Personal information
- Nationality: Austrian
- Born: 3 August 1963
- Died: 11 November 2000 (aged 37) Kitzsteinhorn, Austria
- Years active: 1987 – 1999

Sport
- Country: Austria
- Sport: alpine skiing

Medal record
Representing Austria
Men's Alpine skiing
Winter Deaflympics
| Event | 1st | 2nd | 3rd |
| Deaflympics | 1 | 5 | 1 |
| Gold medal – first place | Oslo 1987 | Parallel slalom |
| Silver medal – second place | Oslo 1987 | Slalom |
| Silver medal – second place | Ylläs 1995 | Giant slalom |
| Silver medal – second place | Ylläs 1995 | Super-G |
| Silver medal – second place | Davos 1999 | Slalom |
| Silver medal – second place | Davos 1999 | Super-G |
| Bronze medal – third place | Oslo 1987 | Downhill |

= Josef Schaupper =

Austrian alpine skier

Josef Schaupper (3 August 1963 – 11 November 2000) was an Austrian deaf alpine skier. He represented Austria at the Deaflympics in 1987, 1995 and 1999, winning 7 medals including a gold medal. He died in the Kaprun funicular railway fire on 11 November 2000, along with his fellow deaf skiers.

== Career ==
Schaupper made his debut at the 1987 Winter Deaflympics and competed on two further occasions. In his maiden appearance, he won 3 medals: gold medal in parallel slalom, silver medal in slalom and bronze medal in downhill.

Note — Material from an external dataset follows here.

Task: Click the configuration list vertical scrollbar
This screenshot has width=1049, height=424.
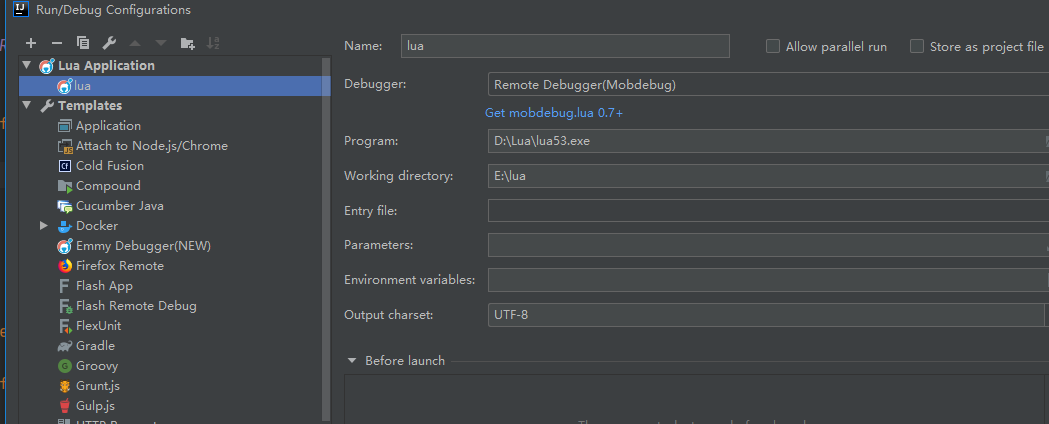Action: tap(325, 240)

After missing the 1991 Winter Deaflympics, he took part in the 1995 Winter Deaflympics, winning silver medals in the men's giant slalom and super giant events. In the 1999 Winter Deaflympics, he again won silver medals in the men's slalom and super giant events.

== Death ==

Schaupper and his friends Sandra Mayr, Karl Hutegger and Stephan Mohr, who were also deaf skiers, were trapped and killed in a fire in an ascending train in the tunnel of the Gletscherbahn Kaprun 2 in Kaprun. The disaster killed 155 people. A memorial to Josef Schaupper was erected in 2011 in Goldegg.